- Material provided
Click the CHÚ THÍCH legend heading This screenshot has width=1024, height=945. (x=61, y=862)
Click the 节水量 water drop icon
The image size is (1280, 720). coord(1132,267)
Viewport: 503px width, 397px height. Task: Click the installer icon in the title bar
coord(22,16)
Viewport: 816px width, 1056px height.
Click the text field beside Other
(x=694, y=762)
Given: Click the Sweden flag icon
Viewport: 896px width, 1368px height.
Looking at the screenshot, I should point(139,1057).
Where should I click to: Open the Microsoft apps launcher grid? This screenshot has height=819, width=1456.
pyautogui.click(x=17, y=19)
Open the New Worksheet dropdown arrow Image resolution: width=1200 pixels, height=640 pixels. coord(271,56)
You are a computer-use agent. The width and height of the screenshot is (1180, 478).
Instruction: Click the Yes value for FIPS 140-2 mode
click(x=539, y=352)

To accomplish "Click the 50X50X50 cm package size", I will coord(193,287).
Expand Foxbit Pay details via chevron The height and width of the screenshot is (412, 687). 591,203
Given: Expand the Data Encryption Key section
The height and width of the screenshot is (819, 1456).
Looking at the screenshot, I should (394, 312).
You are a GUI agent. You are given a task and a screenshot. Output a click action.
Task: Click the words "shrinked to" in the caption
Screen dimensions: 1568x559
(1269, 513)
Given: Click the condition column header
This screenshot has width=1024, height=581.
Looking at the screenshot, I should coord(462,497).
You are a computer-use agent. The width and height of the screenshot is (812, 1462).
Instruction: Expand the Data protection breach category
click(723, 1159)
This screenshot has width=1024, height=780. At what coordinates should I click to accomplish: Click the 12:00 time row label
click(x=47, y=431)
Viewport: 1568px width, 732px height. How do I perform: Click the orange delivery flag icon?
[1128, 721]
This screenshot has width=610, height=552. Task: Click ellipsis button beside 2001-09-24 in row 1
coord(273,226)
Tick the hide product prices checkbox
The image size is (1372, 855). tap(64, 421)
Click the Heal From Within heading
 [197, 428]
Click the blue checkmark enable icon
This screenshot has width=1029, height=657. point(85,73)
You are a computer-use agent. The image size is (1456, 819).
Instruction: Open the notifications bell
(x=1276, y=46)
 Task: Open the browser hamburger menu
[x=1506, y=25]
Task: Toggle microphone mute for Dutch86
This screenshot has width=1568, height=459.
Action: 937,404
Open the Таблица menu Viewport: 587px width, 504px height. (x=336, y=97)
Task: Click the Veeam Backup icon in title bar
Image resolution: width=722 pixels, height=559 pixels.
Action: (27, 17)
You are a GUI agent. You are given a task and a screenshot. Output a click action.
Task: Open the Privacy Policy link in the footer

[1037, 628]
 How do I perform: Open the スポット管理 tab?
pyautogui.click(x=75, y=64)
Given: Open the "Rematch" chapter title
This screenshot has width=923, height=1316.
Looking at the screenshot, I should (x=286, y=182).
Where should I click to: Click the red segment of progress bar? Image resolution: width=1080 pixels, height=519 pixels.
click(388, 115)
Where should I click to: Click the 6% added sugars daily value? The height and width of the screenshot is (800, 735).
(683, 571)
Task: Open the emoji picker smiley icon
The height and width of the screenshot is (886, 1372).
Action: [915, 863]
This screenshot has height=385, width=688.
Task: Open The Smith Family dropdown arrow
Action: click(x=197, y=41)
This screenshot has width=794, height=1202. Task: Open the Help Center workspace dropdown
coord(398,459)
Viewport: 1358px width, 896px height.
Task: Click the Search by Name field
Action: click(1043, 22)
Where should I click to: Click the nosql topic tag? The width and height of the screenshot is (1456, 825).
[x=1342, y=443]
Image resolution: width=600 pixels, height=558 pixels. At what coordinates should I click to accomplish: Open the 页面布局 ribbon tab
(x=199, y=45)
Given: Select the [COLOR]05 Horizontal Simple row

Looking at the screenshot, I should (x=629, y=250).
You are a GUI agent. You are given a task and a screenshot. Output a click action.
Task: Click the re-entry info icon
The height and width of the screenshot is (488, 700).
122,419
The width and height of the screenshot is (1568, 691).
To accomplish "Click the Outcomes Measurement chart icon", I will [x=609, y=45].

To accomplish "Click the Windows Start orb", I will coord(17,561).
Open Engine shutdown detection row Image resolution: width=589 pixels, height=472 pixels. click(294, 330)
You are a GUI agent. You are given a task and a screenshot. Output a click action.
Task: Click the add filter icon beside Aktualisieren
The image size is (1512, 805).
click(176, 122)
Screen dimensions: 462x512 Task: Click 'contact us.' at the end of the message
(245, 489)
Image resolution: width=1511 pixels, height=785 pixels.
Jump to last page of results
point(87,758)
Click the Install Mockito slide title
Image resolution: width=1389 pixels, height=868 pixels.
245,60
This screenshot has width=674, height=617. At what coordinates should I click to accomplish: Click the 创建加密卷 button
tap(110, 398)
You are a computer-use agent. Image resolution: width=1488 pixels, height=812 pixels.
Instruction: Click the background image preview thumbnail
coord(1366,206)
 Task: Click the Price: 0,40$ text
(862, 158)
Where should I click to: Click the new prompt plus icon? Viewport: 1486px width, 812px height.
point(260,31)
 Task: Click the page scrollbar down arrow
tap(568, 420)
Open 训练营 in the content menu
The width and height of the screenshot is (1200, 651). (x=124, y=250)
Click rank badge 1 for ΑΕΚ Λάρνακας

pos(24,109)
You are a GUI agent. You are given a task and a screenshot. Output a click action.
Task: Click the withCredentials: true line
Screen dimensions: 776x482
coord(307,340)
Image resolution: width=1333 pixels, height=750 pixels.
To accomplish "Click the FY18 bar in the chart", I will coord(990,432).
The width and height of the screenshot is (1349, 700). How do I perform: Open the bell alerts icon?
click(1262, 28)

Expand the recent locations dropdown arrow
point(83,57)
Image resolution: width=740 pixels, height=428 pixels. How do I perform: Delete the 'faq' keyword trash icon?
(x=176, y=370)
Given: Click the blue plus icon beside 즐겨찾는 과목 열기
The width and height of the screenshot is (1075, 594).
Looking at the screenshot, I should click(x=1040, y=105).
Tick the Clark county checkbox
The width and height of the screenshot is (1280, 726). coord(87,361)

- Stated exercise
Copy out the records from the line with "This screenshot has width=1024, height=780." up to and including the line with "Action: (27, 17)", keeping every line unchanged.

- Answer to this problem
This screenshot has width=1024, height=780. At what coordinates should I click to accomplish: Click the 12:00 time row label
click(x=47, y=431)
Viewport: 1568px width, 732px height. How do I perform: Click the orange delivery flag icon?
[1128, 721]
This screenshot has width=610, height=552. Task: Click ellipsis button beside 2001-09-24 in row 1
coord(273,226)
Tick the hide product prices checkbox
The image size is (1372, 855). tap(64, 421)
Click the Heal From Within heading
 [197, 428]
Click the blue checkmark enable icon
This screenshot has width=1029, height=657. point(85,73)
You are a computer-use agent. The image size is (1456, 819).
Instruction: Open the notifications bell
(x=1276, y=46)
 Task: Open the browser hamburger menu
[x=1506, y=25]
Task: Toggle microphone mute for Dutch86
This screenshot has width=1568, height=459.
Action: 937,404
Open the Таблица menu Viewport: 587px width, 504px height. (x=336, y=97)
Task: Click the Veeam Backup icon in title bar
Image resolution: width=722 pixels, height=559 pixels.
Action: (27, 17)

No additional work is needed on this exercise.